What you will do:
1 - Answer these questions from the farm implement text below.
(a) What kind of finish is the Disk/Cultipacker frame treated with?
(b) How many disk blades does the FP2204 have?
(c) What is available for the FP22 Series as an optional accessory?
2 - Print the part of the farm implement text below starting with "For more information" and going on through "eight foot FP1208.".

━━ Text segment ━━

The Disk/Cultipacker attaches with a standard ball hitch to most ATVs and lawn tractors. Despite the bulk of the implement (it weighs just a shade over 700 pounds), the 13-inch four-ply tires can be lowered far enough that the implement can be moved or towed without worrying about ground clearance and possible damage to the unit. In addition, the ability to quickly raise and lower the height of the unit means that the Disk/Cultipacker will work with ATVs of various size and horsepower by simply adjusting the depth of cut. The hefty frame of the Disk/Cultipacker is treated with a corrosion-resistant powder coated finish. For those who are serious about soil preparation and long for an implement that allows for rapid setting adjustment the Disk/Cultipacker offers a great deal.
For more information visit www.tarterfarmandranch.com or call (800) 733-4283.
Frontier FS22 Series Seeders
Machinery giant John Deere looks to claim a portion of the wildlife management market with their all-in-one FP22 line of food plot seeders built by Frontier. Once upon a time, planting food plots required hours of prep time and a variety of different implements to finish a plot. Frontier designed their FP22 planters to cover all of your tillage, seeding and finishing needs using a simple implement. There are three FP22 models available; the four-foot FP2204, six foot FP1206 and the eight foot FP1208.
The FP22 Series combines a disk, plow, seeder and finish implement in one piece that allows habitat managers to finish seeding ground in a single pass. First, a row of 16-inch notched heavy duty disk blades opens the soil. The FP2204 has six 3mm disk blades spaced eight-and-a-quarter inches apart while the FP2206 and FP2208 carry eight and twelve blades, respectively. The 2206 and 2208 models also get beefier 3.5mm 18 inch diameter blades set at seven-and-a-half inches apart. All three models come standard with three different spring steel S-tines including sweeping points for existing plots, turning points to turn residual materials into the soil and chisel points designed to break and prepare even the hardest, rockiest soil. The 2204 carries 3 points while the 2206 and the big 2208 have 5 points. An optional second row of tines is available as an accessory.

━━━
━━ Data section ━━

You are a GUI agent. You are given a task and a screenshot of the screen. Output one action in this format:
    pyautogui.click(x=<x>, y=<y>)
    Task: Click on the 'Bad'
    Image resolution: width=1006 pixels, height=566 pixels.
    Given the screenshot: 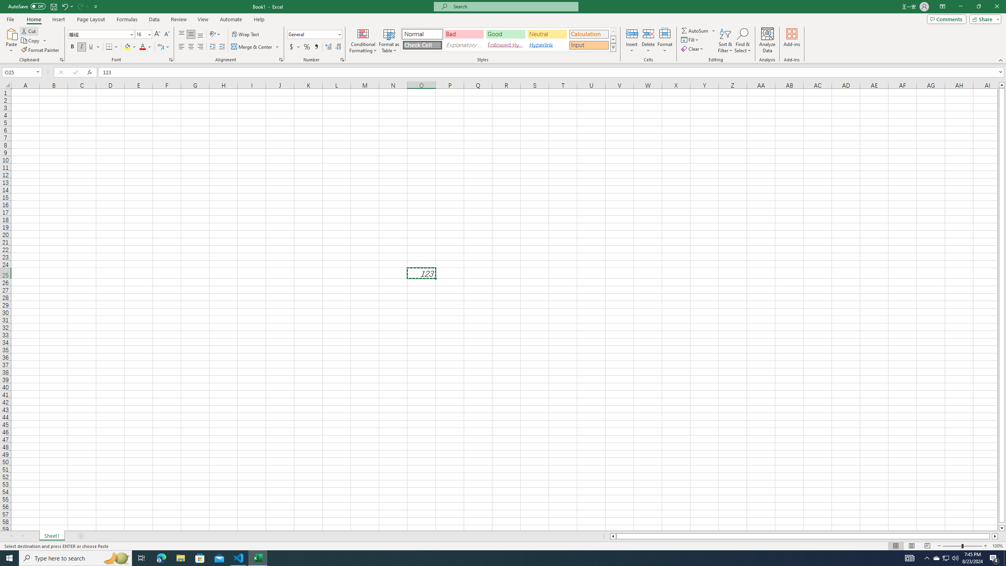 What is the action you would take?
    pyautogui.click(x=464, y=34)
    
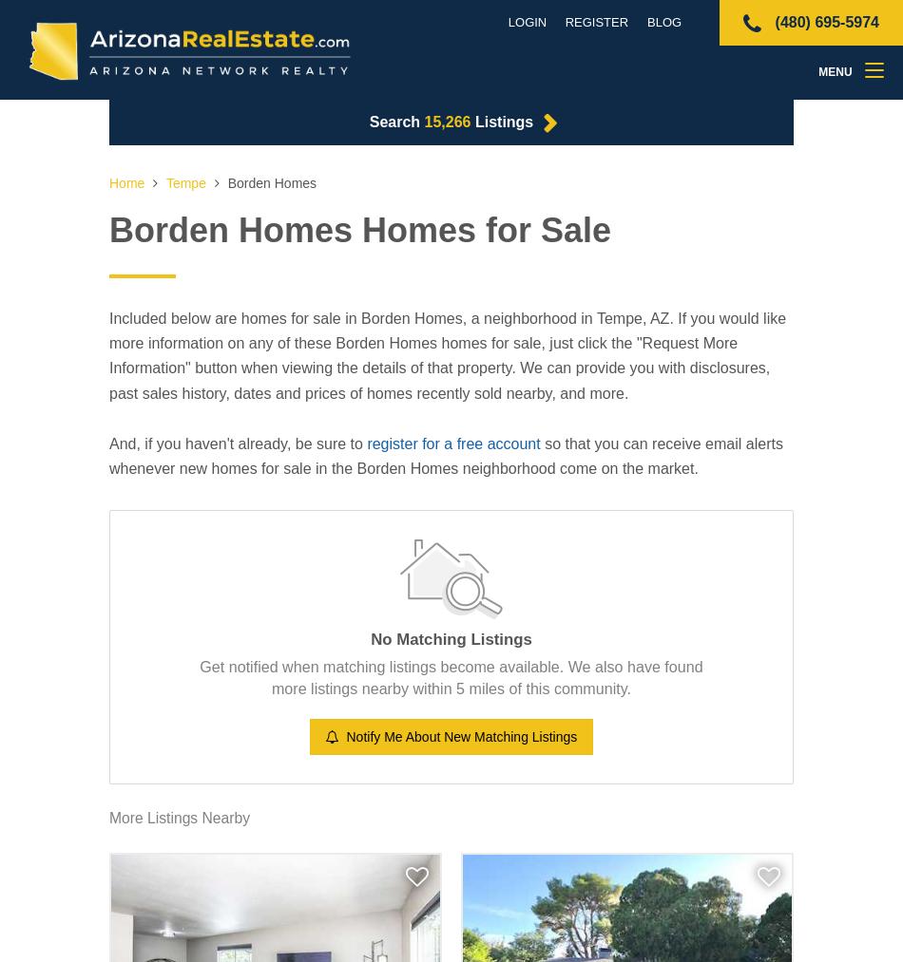 Image resolution: width=903 pixels, height=962 pixels. What do you see at coordinates (452, 442) in the screenshot?
I see `'register for a free account'` at bounding box center [452, 442].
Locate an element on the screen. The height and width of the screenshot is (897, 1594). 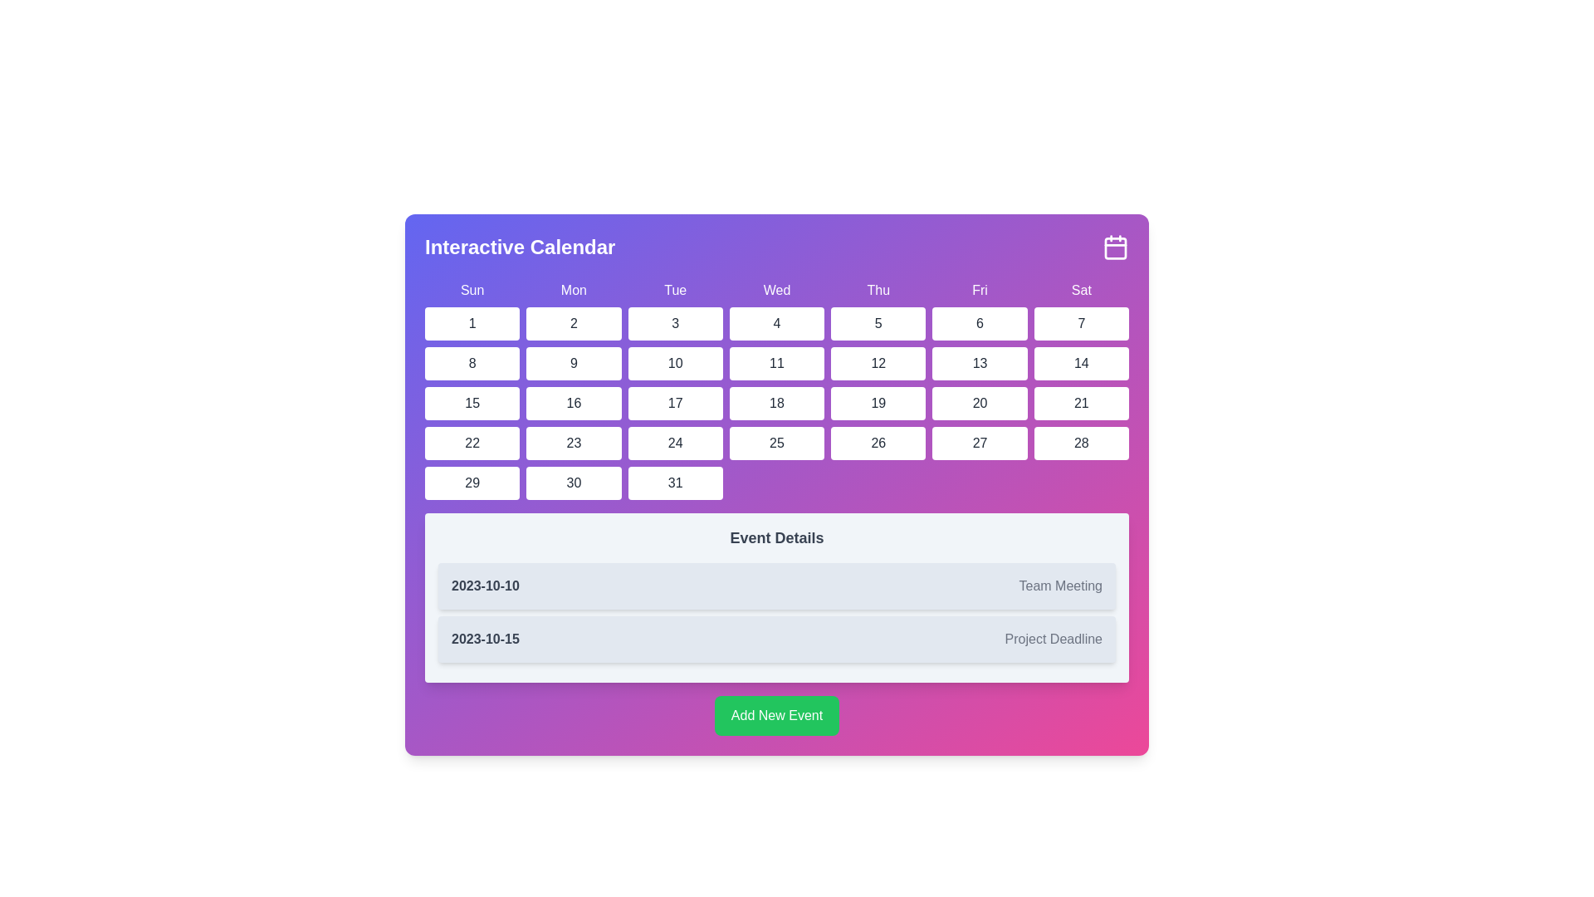
the text label indicating the project deadline in the 'Event Details' section, located to the right of the date '2023-10-15' is located at coordinates (1053, 638).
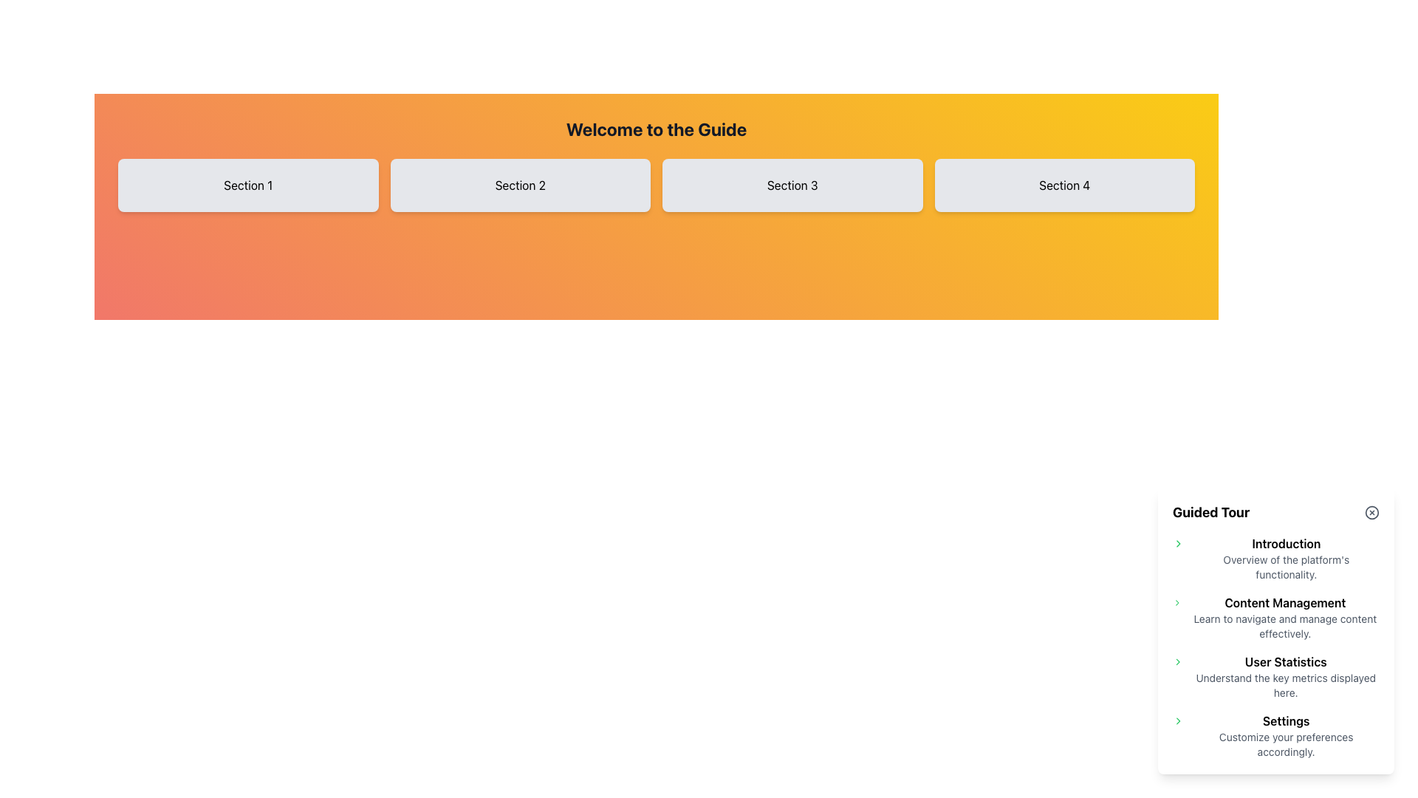 Image resolution: width=1418 pixels, height=798 pixels. What do you see at coordinates (1285, 744) in the screenshot?
I see `text label that says 'Customize your preferences accordingly.' located below the 'Settings' heading in the bottom-right section of the interface` at bounding box center [1285, 744].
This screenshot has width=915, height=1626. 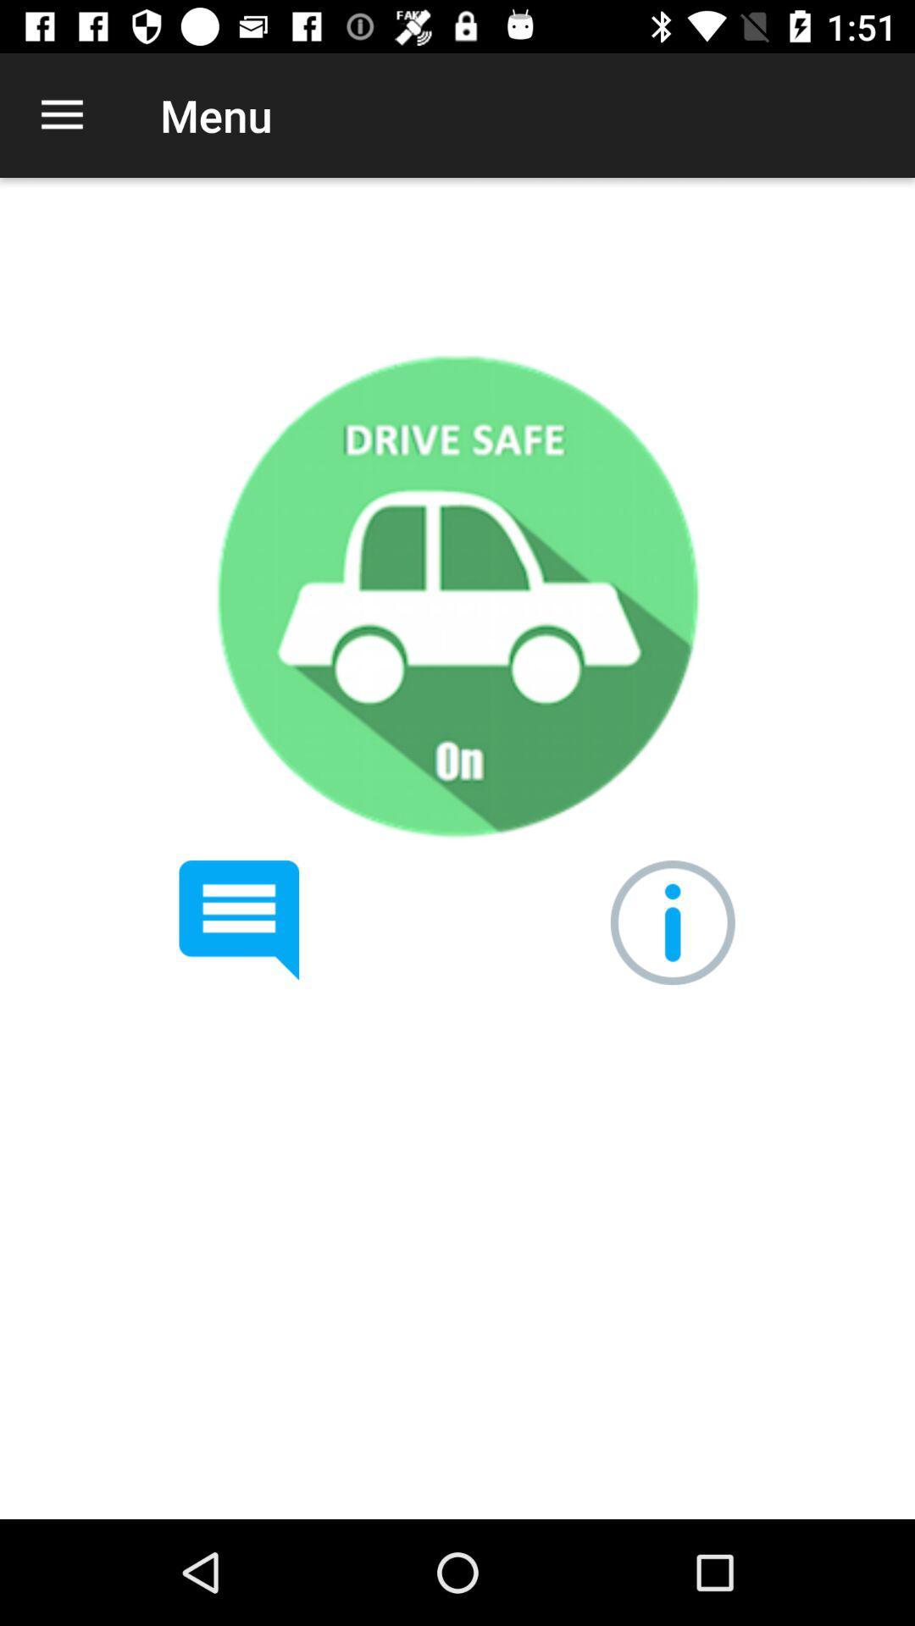 I want to click on infromation button, so click(x=672, y=922).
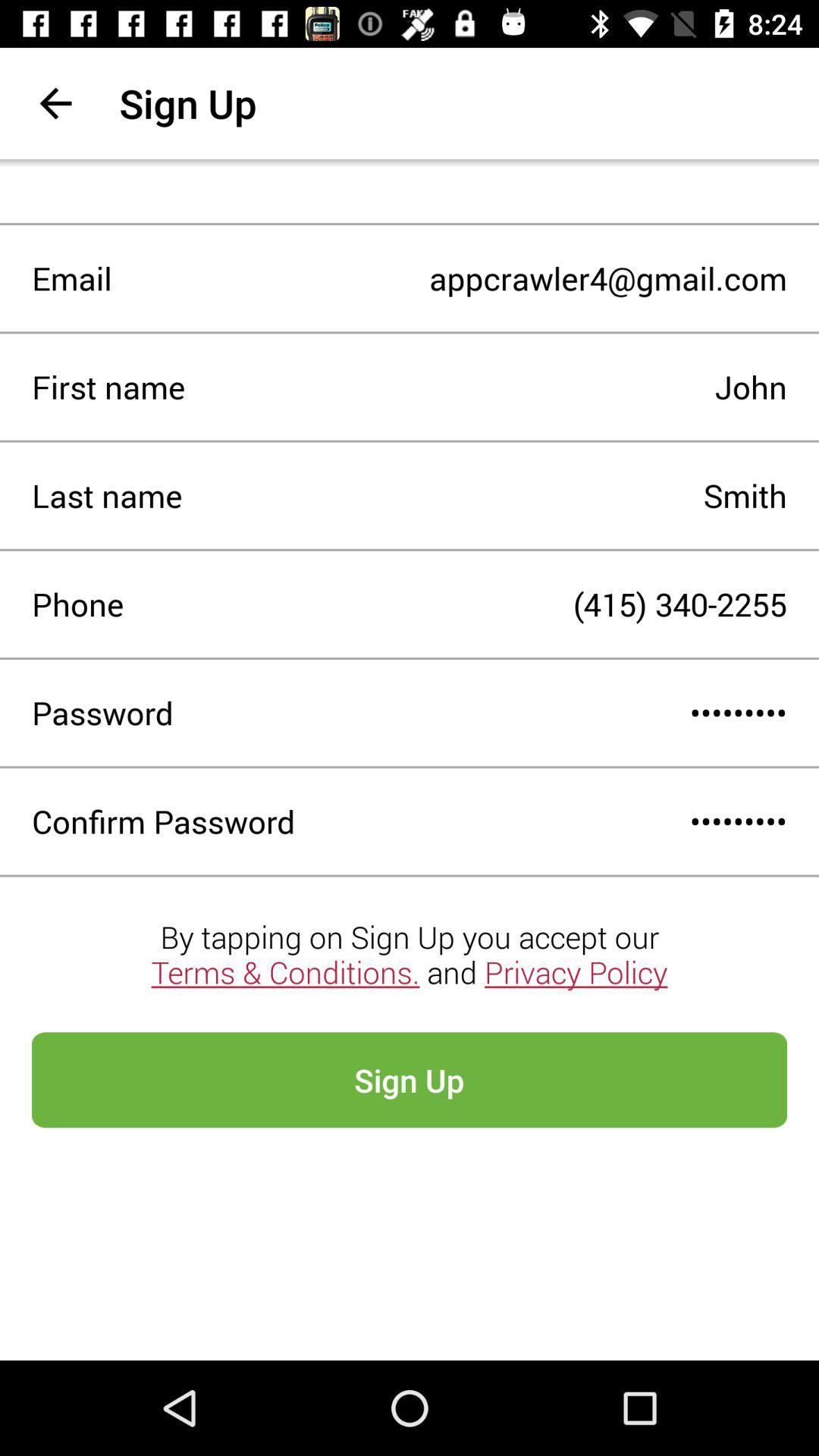 This screenshot has width=819, height=1456. Describe the element at coordinates (448, 278) in the screenshot. I see `the icon to the right of email icon` at that location.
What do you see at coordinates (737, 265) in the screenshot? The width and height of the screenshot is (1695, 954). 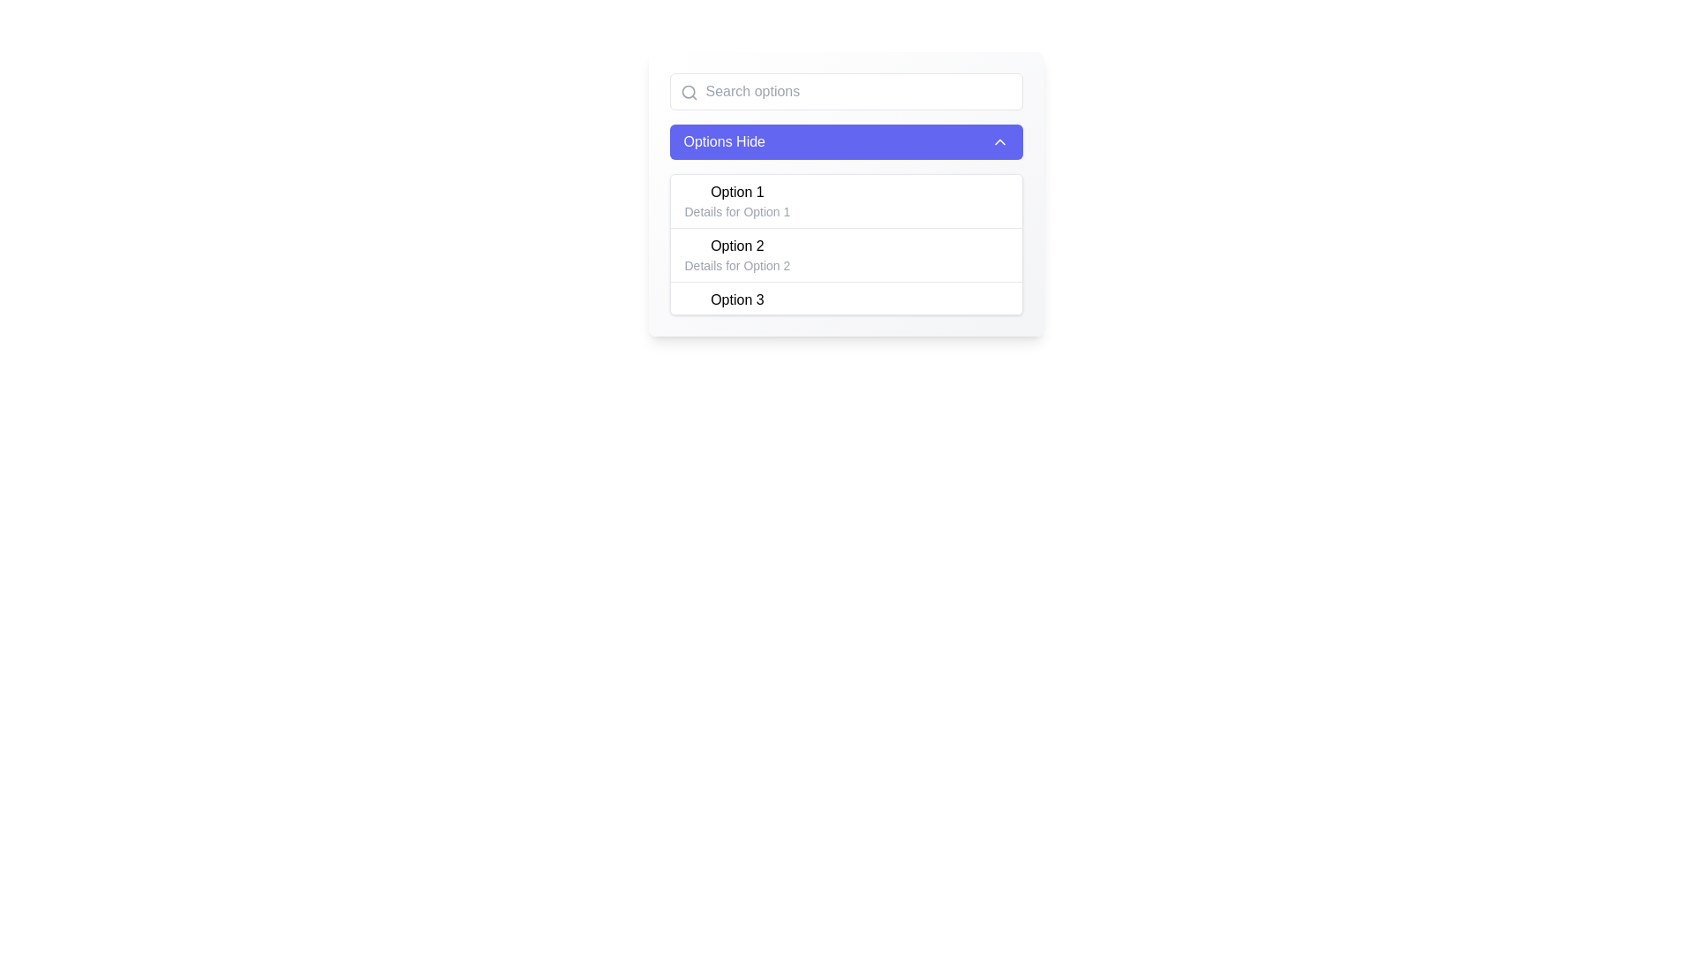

━━━

Answers by task:
1 -
(a) A corrosion-resistant powder coated finish.
(b) Six.
(c) A second row of tines.

2 -
For more information visit www.tarterfarmandranch.com or call (800) 733-4283.
Frontier FS22 Series Seeders
Machinery giant John Deere looks to claim a portion of the wildlife management market with their all-in-one FP22 line of food plot seeders built by Frontier. Once upon a time, planting food plots required hours of prep time and a variety of different implements to finish a plot. Frontier designed their FP22 planters to cover all of your tillage, seeding and finishing needs using a simple implement. There are three FP22 models available; the four-foot FP2204, six foot FP1206 and the eight foot FP1208.